## [To be done]
Convert everything from the line containing "Click the minimize panel" down to the line containing "point(460,181)" into a JSON list of strings, one string per line, omitting blank lines.

## [Record excerpts]
* Begin *

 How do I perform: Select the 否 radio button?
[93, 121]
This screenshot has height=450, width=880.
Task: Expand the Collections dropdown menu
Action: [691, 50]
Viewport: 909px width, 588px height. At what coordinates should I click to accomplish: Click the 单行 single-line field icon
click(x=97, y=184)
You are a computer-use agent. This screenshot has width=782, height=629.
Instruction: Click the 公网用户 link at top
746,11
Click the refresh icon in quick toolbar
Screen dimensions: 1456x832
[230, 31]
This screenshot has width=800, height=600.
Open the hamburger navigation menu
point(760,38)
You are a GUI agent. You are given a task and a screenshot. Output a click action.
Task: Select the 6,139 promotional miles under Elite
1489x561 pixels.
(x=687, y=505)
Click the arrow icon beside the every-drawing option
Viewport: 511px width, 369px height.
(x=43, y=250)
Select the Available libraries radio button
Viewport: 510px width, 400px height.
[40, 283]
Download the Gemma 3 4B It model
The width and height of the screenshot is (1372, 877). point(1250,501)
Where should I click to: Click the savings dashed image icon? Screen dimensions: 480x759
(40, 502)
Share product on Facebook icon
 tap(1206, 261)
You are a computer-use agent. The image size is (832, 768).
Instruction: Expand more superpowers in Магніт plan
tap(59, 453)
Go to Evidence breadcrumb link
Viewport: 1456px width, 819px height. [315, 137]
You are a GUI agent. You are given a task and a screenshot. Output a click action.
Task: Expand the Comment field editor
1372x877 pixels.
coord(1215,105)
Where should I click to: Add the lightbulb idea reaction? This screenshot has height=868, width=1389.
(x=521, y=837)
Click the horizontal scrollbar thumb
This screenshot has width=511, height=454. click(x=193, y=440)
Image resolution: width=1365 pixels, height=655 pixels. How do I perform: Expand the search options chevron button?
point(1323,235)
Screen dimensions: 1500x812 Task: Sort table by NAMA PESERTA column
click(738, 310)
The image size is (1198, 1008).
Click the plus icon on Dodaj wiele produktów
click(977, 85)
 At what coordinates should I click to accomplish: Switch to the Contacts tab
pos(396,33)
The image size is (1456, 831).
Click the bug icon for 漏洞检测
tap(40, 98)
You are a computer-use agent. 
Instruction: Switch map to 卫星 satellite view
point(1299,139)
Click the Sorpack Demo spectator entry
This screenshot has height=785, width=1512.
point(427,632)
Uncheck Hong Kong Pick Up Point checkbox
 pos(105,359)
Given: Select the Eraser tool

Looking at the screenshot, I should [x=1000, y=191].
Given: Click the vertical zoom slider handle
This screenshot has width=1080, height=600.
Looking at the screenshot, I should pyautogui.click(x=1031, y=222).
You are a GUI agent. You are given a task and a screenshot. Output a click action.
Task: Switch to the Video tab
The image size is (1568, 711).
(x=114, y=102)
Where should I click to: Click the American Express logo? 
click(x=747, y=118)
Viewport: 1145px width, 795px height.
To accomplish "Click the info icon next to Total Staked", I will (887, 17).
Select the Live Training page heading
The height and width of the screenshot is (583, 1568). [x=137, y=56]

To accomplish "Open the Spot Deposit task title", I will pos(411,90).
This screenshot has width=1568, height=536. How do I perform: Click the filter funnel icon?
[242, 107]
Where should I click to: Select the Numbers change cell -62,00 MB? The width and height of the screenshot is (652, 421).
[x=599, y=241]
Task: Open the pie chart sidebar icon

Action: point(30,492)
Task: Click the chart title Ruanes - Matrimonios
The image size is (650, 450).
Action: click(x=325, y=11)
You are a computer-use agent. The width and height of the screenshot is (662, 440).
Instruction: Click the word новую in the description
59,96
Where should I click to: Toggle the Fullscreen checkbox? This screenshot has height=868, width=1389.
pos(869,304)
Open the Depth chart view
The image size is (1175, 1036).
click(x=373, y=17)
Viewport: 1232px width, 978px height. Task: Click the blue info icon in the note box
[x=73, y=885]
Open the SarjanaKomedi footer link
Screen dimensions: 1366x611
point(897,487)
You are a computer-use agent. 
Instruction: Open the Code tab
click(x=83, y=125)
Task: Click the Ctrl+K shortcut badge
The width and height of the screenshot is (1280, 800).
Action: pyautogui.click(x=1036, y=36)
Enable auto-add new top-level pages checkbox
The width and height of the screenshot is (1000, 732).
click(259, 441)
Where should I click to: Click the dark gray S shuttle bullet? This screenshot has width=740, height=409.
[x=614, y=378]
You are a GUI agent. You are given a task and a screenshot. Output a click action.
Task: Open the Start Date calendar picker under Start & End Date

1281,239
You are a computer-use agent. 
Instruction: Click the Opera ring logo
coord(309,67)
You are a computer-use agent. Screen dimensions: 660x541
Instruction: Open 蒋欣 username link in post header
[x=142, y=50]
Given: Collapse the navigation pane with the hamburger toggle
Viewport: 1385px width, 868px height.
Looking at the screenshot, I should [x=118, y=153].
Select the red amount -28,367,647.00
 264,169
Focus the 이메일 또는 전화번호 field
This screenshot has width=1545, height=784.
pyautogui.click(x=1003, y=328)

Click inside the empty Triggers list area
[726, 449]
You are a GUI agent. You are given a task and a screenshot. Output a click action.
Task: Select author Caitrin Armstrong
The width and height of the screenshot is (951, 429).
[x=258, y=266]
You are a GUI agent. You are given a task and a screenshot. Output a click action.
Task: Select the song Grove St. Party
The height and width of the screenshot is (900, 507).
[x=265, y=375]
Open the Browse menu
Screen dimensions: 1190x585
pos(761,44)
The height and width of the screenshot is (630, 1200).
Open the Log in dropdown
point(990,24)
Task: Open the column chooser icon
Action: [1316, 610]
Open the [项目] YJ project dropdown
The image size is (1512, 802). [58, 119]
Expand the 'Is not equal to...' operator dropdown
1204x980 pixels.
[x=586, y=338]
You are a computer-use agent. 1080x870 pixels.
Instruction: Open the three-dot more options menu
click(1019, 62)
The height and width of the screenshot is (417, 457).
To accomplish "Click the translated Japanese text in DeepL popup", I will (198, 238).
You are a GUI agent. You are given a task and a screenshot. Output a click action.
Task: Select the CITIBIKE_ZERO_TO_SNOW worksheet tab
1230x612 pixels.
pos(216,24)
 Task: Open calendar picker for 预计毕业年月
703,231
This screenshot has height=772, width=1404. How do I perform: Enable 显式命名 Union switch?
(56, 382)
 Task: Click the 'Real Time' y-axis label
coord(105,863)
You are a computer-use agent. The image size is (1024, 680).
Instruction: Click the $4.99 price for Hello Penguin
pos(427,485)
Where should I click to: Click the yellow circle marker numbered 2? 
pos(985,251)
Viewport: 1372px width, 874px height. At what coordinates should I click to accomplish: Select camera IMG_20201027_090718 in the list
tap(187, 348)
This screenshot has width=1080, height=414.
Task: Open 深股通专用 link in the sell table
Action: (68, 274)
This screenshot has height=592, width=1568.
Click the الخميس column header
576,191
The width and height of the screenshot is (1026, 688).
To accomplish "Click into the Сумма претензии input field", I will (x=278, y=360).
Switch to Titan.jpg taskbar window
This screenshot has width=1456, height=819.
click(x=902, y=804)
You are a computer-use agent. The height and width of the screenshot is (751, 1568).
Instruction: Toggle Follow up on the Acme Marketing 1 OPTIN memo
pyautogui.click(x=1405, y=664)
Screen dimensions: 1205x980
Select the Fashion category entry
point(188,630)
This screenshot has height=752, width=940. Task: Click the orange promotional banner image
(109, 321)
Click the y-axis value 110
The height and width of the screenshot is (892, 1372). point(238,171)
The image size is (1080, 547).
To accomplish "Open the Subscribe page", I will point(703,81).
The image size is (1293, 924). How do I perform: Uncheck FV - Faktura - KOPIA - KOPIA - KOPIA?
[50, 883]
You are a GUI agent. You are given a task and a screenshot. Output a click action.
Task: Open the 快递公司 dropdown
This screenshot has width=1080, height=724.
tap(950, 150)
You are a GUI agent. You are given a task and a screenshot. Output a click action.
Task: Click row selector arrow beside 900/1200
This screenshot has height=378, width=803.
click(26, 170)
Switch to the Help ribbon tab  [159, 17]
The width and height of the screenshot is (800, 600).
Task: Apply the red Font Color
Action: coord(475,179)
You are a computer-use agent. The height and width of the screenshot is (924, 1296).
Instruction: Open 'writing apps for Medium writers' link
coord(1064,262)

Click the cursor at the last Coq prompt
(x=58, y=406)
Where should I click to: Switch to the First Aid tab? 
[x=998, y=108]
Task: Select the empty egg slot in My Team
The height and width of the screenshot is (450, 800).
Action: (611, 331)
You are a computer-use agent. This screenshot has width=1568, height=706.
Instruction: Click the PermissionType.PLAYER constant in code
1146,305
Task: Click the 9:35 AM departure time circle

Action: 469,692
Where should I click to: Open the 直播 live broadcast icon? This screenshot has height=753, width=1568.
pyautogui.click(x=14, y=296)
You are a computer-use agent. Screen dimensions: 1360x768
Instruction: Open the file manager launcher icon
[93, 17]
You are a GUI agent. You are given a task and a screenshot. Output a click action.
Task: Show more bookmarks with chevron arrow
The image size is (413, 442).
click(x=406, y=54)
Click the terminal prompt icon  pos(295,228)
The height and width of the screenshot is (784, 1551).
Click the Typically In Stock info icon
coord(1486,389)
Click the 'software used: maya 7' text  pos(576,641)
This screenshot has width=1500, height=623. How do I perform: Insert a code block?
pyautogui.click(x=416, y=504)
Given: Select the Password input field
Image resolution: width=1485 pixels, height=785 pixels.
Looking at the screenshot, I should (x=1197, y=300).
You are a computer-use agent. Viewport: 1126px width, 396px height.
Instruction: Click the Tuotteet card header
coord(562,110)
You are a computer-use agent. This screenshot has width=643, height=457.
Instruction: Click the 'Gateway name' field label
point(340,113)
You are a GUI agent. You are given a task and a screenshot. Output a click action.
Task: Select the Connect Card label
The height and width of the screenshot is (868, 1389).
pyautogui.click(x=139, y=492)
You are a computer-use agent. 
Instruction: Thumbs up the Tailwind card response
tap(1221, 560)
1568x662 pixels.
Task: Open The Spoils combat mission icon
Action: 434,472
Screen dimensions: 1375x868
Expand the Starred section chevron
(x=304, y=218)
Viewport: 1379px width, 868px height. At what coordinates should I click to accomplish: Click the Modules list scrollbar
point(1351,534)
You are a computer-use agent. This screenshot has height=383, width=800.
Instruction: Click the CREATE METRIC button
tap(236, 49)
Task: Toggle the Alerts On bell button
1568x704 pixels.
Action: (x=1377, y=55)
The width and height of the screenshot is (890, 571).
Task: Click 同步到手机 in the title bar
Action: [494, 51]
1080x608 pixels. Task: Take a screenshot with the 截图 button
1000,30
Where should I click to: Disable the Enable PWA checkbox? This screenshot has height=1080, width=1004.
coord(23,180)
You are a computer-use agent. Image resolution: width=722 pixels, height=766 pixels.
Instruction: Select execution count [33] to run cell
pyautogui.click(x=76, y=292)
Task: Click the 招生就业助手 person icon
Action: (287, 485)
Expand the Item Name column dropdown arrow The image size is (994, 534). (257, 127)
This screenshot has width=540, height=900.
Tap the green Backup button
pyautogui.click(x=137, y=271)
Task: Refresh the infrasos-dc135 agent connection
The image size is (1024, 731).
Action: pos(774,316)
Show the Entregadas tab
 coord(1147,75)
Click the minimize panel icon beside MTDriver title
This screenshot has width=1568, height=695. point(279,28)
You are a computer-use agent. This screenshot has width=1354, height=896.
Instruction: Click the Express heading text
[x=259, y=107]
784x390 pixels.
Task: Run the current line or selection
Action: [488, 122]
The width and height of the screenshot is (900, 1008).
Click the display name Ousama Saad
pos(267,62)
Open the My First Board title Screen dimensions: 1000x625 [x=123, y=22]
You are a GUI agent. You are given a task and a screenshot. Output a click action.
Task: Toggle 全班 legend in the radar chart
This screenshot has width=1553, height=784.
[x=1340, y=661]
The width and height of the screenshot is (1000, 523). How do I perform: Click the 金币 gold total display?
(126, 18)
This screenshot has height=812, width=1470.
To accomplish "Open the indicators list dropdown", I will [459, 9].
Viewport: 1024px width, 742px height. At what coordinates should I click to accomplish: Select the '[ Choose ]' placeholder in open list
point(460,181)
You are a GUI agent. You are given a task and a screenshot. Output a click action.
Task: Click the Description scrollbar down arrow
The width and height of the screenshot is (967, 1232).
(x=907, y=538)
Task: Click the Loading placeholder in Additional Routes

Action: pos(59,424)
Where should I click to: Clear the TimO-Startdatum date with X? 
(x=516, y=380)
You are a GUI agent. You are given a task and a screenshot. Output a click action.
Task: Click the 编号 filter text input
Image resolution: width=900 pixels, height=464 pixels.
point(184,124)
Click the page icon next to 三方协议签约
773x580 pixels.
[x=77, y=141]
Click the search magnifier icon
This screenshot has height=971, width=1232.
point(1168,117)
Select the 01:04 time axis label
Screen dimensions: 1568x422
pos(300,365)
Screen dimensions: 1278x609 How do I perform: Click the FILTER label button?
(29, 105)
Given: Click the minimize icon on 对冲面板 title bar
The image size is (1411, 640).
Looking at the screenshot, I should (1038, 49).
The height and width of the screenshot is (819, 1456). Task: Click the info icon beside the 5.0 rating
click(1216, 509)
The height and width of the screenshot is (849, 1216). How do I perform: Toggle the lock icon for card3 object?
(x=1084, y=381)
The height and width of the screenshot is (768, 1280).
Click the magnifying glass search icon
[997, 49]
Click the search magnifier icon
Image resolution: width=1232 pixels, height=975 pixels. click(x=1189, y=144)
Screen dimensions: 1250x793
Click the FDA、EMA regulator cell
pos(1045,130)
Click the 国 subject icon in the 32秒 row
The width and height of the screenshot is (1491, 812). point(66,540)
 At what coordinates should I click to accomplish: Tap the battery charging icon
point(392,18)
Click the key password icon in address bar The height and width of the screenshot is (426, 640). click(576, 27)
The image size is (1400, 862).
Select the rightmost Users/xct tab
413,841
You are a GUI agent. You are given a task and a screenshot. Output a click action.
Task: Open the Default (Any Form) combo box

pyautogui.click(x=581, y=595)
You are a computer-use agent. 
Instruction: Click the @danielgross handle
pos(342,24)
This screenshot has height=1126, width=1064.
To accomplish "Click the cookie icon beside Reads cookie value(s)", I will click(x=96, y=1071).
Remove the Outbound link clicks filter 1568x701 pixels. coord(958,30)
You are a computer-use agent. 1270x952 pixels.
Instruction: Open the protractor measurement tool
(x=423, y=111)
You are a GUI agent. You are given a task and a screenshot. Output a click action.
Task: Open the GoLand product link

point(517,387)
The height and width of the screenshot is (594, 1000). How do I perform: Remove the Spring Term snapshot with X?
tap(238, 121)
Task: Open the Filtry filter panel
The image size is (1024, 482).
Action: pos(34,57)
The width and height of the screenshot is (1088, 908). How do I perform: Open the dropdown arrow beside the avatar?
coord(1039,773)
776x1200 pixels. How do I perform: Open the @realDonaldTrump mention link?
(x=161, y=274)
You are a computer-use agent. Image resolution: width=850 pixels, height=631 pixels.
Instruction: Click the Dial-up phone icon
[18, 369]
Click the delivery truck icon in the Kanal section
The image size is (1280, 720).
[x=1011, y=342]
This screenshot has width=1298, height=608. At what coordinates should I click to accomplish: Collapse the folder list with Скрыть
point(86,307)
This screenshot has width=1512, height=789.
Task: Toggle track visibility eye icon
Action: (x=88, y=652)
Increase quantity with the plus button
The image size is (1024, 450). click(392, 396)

* End *

## [Task solution]
[
  "Click the minimize panel icon beside MTDriver title",
  "This screenshot has width=1568, height=695. point(279,28)",
  "You are a computer-use agent. This screenshot has width=1354, height=896.",
  "Instruction: Click the Express heading text",
  "[x=259, y=107]",
  "784x390 pixels.",
  "Task: Run the current line or selection",
  "Action: [488, 122]",
  "The width and height of the screenshot is (900, 1008).",
  "Click the display name Ousama Saad",
  "pos(267,62)",
  "Open the My First Board title Screen dimensions: 1000x625 [x=123, y=22]",
  "You are a GUI agent. You are given a task and a screenshot. Output a click action.",
  "Task: Toggle 全班 legend in the radar chart",
  "This screenshot has width=1553, height=784.",
  "[x=1340, y=661]",
  "The width and height of the screenshot is (1000, 523). How do I perform: Click the 金币 gold total display?",
  "(126, 18)",
  "This screenshot has height=812, width=1470.",
  "To accomplish \"Open the indicators list dropdown\", I will [459, 9].",
  "Viewport: 1024px width, 742px height. At what coordinates should I click to accomplish: Select the '[ Choose ]' placeholder in open list",
  "point(460,181)"
]